(Stored data)
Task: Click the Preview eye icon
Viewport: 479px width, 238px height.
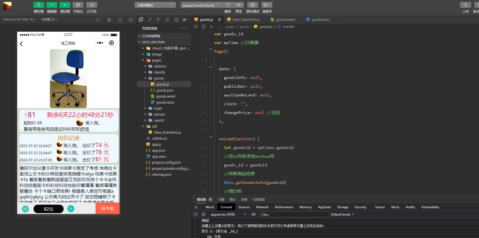Action: click(239, 5)
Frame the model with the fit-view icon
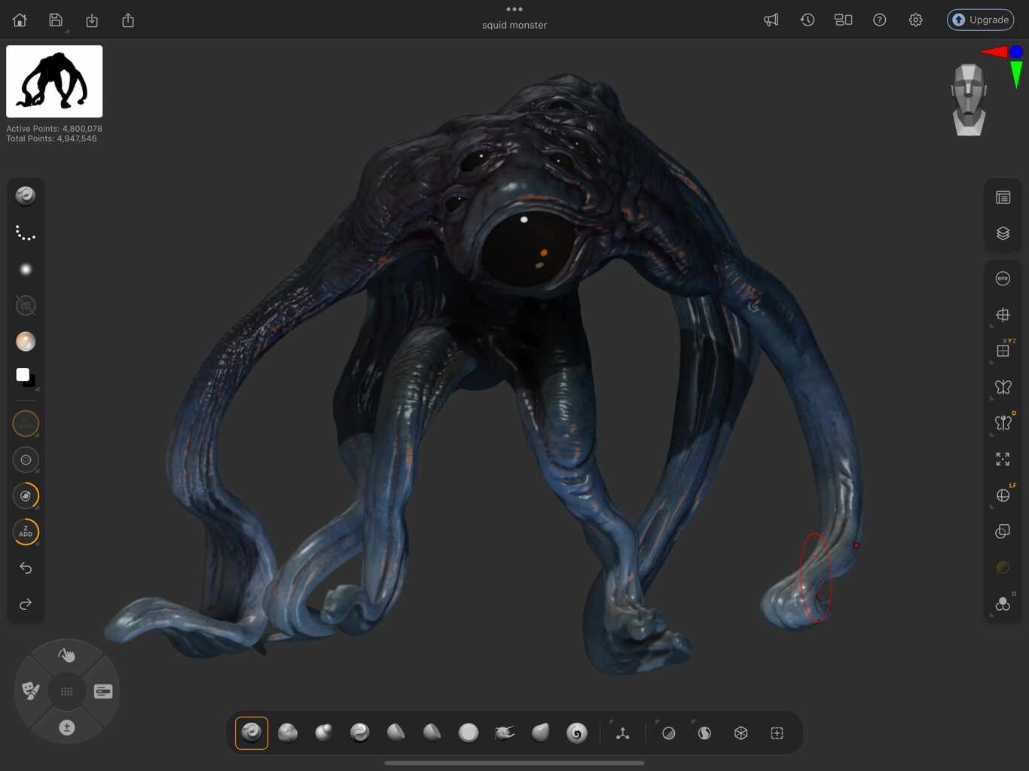 click(1003, 459)
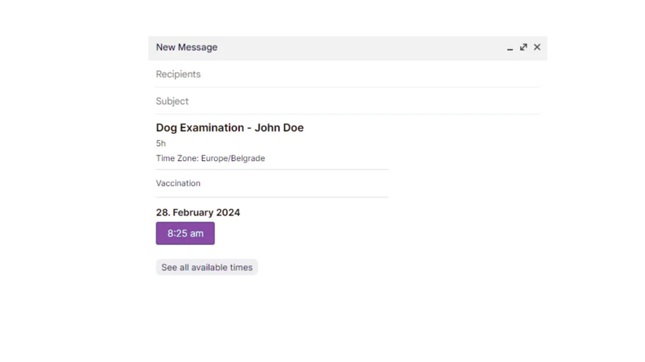The height and width of the screenshot is (362, 645).
Task: Click the Vaccination description text
Action: point(178,183)
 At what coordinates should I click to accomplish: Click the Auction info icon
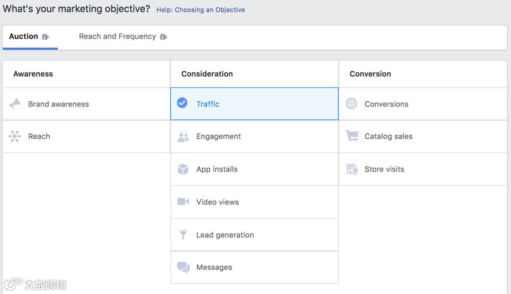pos(45,37)
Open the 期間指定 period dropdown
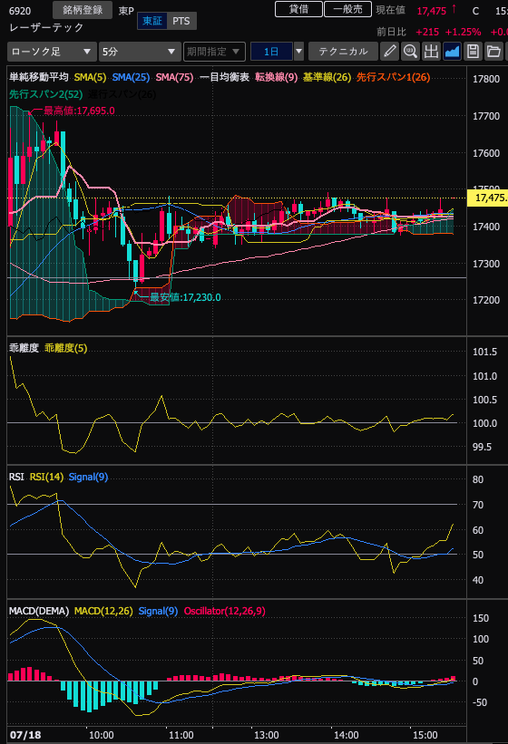 (x=214, y=52)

= What is needed =
Quote exactly, and only, the lines from the line containing "At what coordinates" through the final line of the records above, both included, omitting any pictures.

= Result =
 At what coordinates should I click to accomplish: Click the Auction info icon
pos(45,37)
Open the 期間指定 period dropdown
 (x=214, y=52)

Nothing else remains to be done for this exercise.